E então veio a independência do Kosovo. A Iugoslávia se fragmentou nas entidades que a constituíam, mas suas fronteiras nacionais não mudaram. Eis que, pela primeira vez desde a II Guerra, foi feita a decisão de alterar as fronteiras da Sérvia, em oposição aos desejos sérvios e russos, com o órgão autorizador sendo, na verdade, a OTAN. Foi uma decisão avidamente apoiada pelos norte-americanos.
Em 17 de fevereiro de 2008, o Kosovo declarou independência e foi rapidamente reconhecido por um pequeno número de países europeus e outros aliados dos Estados Unidos. Mesmo antes da declaração, os europeus já haviam criado um corpo administrativo para o Kosovo. Por meio da União Européia, eles acertaram pequenos detalhes, como a data da declaração.

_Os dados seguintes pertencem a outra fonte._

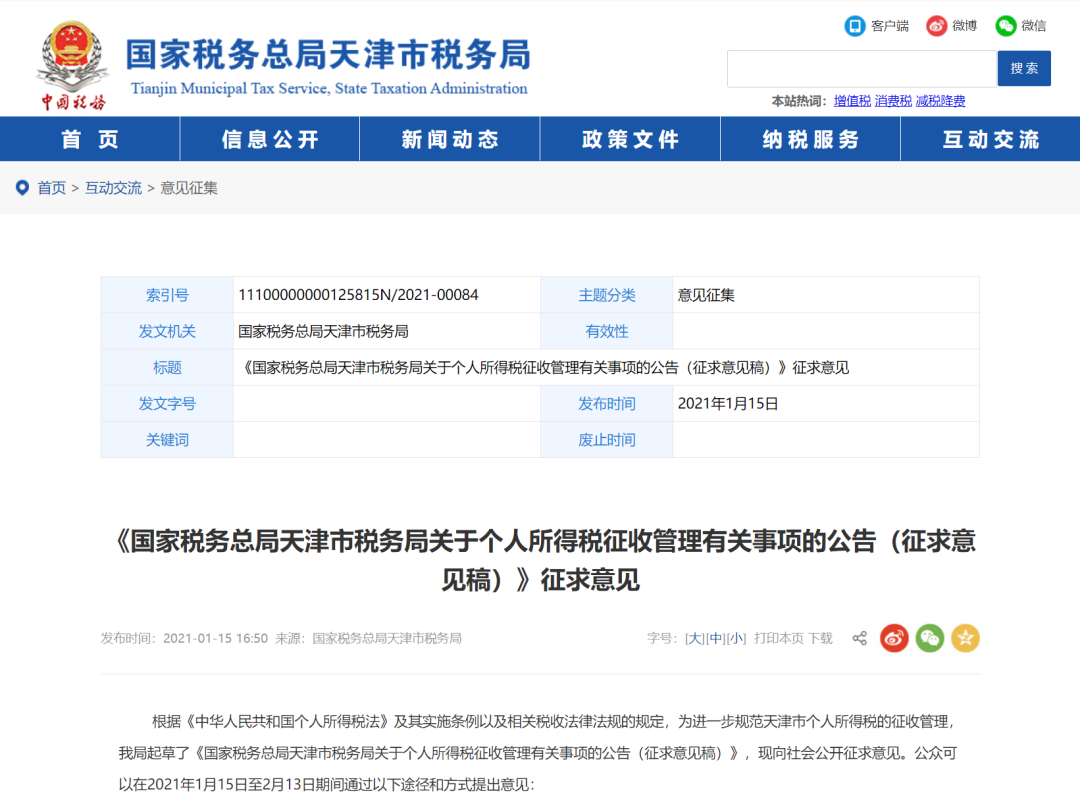
Task: Click the 减税降费 hot keyword link
Action: click(x=940, y=101)
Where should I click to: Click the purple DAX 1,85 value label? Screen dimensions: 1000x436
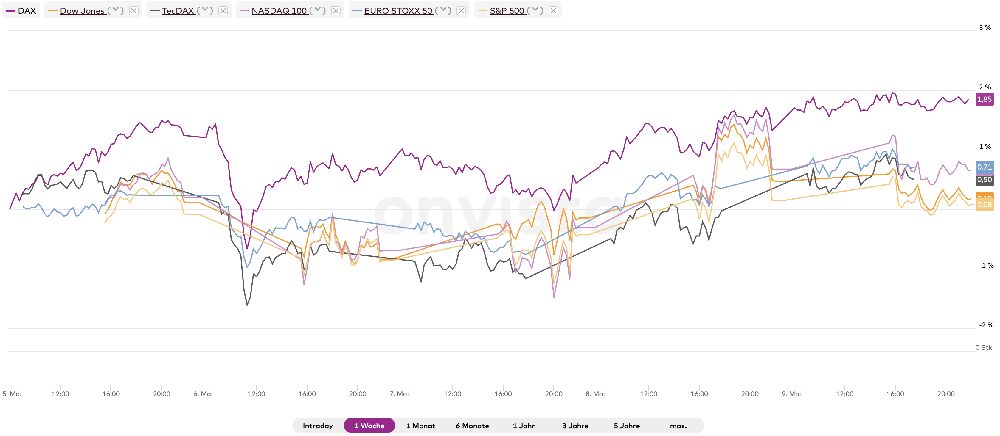[x=984, y=99]
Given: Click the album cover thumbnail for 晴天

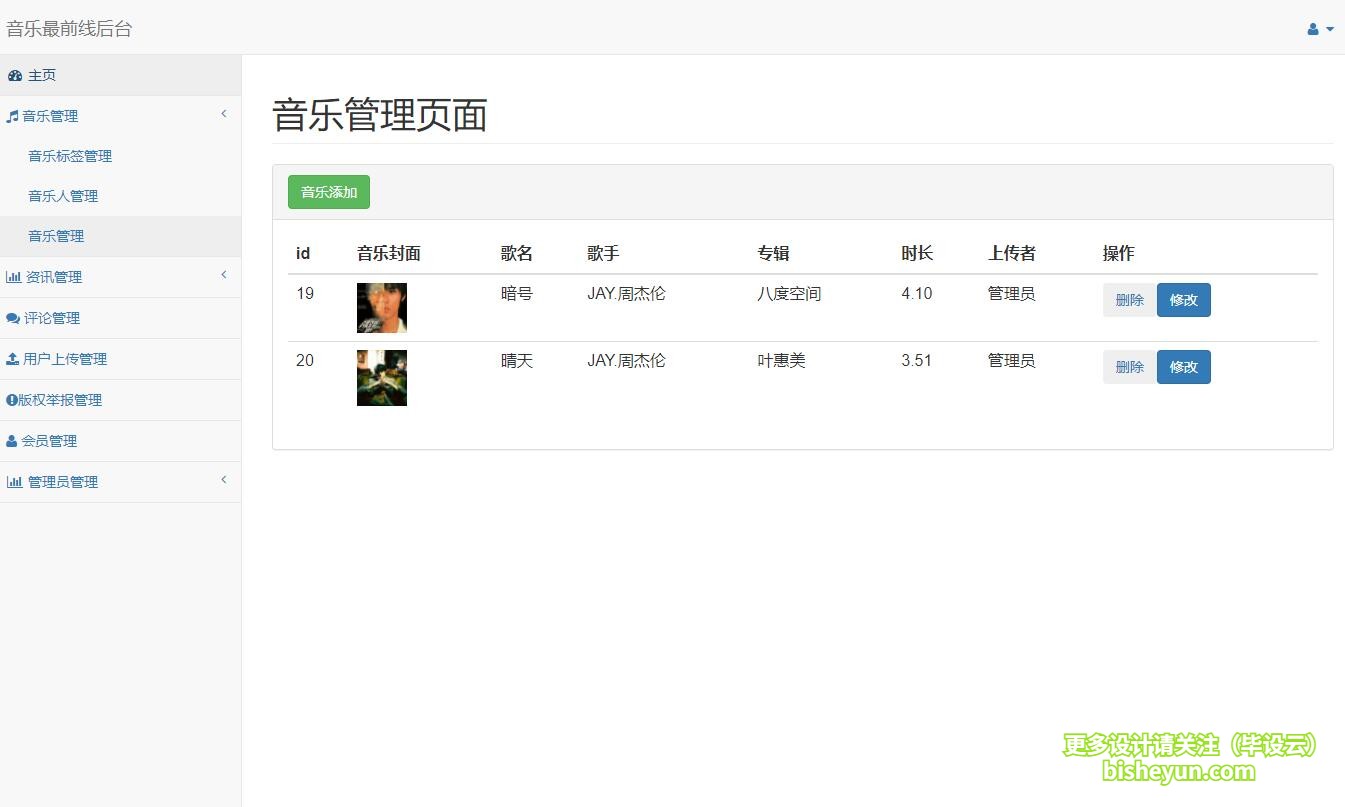Looking at the screenshot, I should pos(381,377).
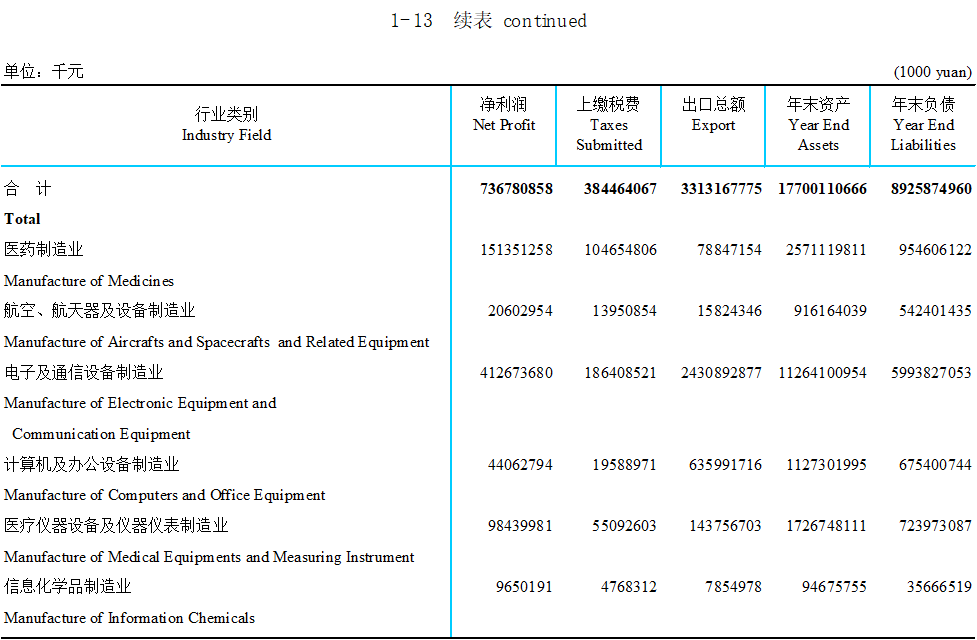Image resolution: width=977 pixels, height=640 pixels.
Task: Click total export value 3313167775
Action: coord(721,189)
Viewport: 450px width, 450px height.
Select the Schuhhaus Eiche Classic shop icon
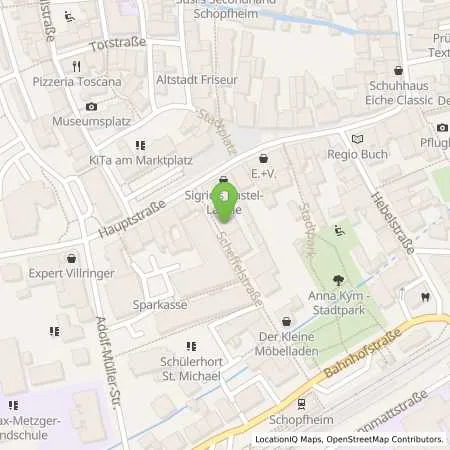[x=398, y=71]
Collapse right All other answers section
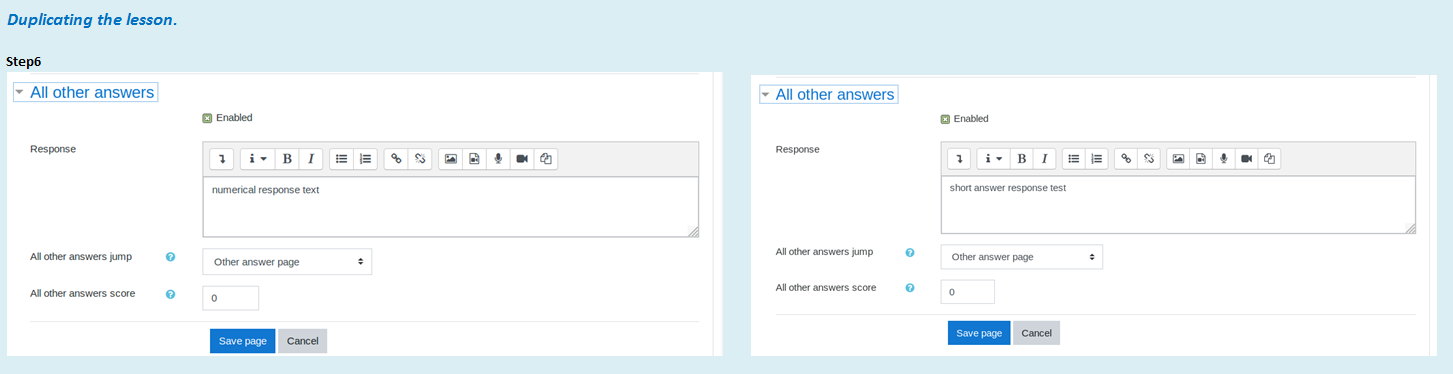The image size is (1453, 374). click(828, 94)
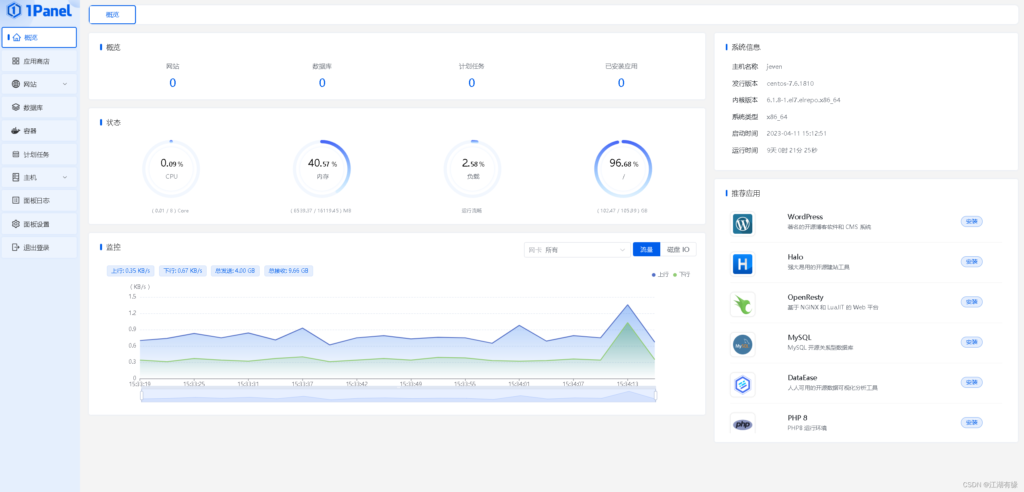The image size is (1024, 492).
Task: Open the 网卡 network card dropdown
Action: point(576,249)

Em 15 de maio, durante uma conferência em Ekaterinburg, os ministros das relações exteriores da Índia, Rússia e China fizeram um pronunciamento contra a independência do Kosovo. Os norte-americanos rejeitaram esse pedido, como haviam rejeitado todos os argumentos russos sobre o assunto.
O problema não era que os europeus e americanos não ouvissem os russos. O problema era que eles simplesmente não acreditavam nos russos — eles não os levavam a sério.
Em compensação para tudo isso, havia o fato de que a OTAN tinha negligenciado seu próprio poder militar. Os russos, não. E agora eles estavam numa posição em que podiam fazer algo e o fizeram: invadiram a Geórgia.
DL. Sobre a relação entre a China e Rússia, o que se pode esperar para os próximos anos?
André. Quanto à China, apesar da sua fronteira com a Rússia ser um dos lugares mais inóspitos da Terra (parte da Sibéria) e do fato de que ambos têm problemas demais, o bastante para que não tenham tempo nem oportunidade de entrar em conflito, sempre há alguma tensão. A China vem fechando grandes contratos de energia com várias ex-repúblicas soviéticas. Um gaseoduto enorme já sai do Turcomenistão, passando por mais um ou dois países até o Cazaquistão e de lá para a China. Nada que preocupe os russos, por enquanto.
O governo chinês começou a aumentar a população próxima à fronteira há pouco mais de dez anos, transferindo grupos aos poucos para lá. Os russos sabem disso, mas não tem como fazer nada. Falta gente na Rússia inteira e em 50 anos a população vai encolher muito, será um desastre demográfico. As taxas de natalidade são baixas, as de mortalidade, desnutrição e nascituros deformados são altas, a AIDS e outras doenças matam demais, há mulheres demais, homens de menos — e, em geral, elas preferem se casar com ocidentais, desde que estes possam tirá-las do país.
DL. E o caso do Irã? Qual o papel da Rússia no processo?
André. Sobre o Irã, a Rússia é quem menos quer ver o vizinho com armas nucleares. São inimigos naturais, desconfiam um do outro. Na II Guerra a Rússia invadiu e ocupou por um tempo uma parte considerável do território iraniano, coisa de que eles ainda se lembram. O Irã, porém, se deixa usar pela Rússia, até certo ponto, para fazer avançar seus interesses locais e no Levante. Para os russos essa manipulação favorece, obviamente, seus próprios interesses — na região e muito além dela. Por exemplo, é uma maneira de manter os EUA ocupados. Prometem aquilo que sabem que jamais, ou dificilmente, vão dar como sistemas de mísseis e tecnologia nuclear substancial.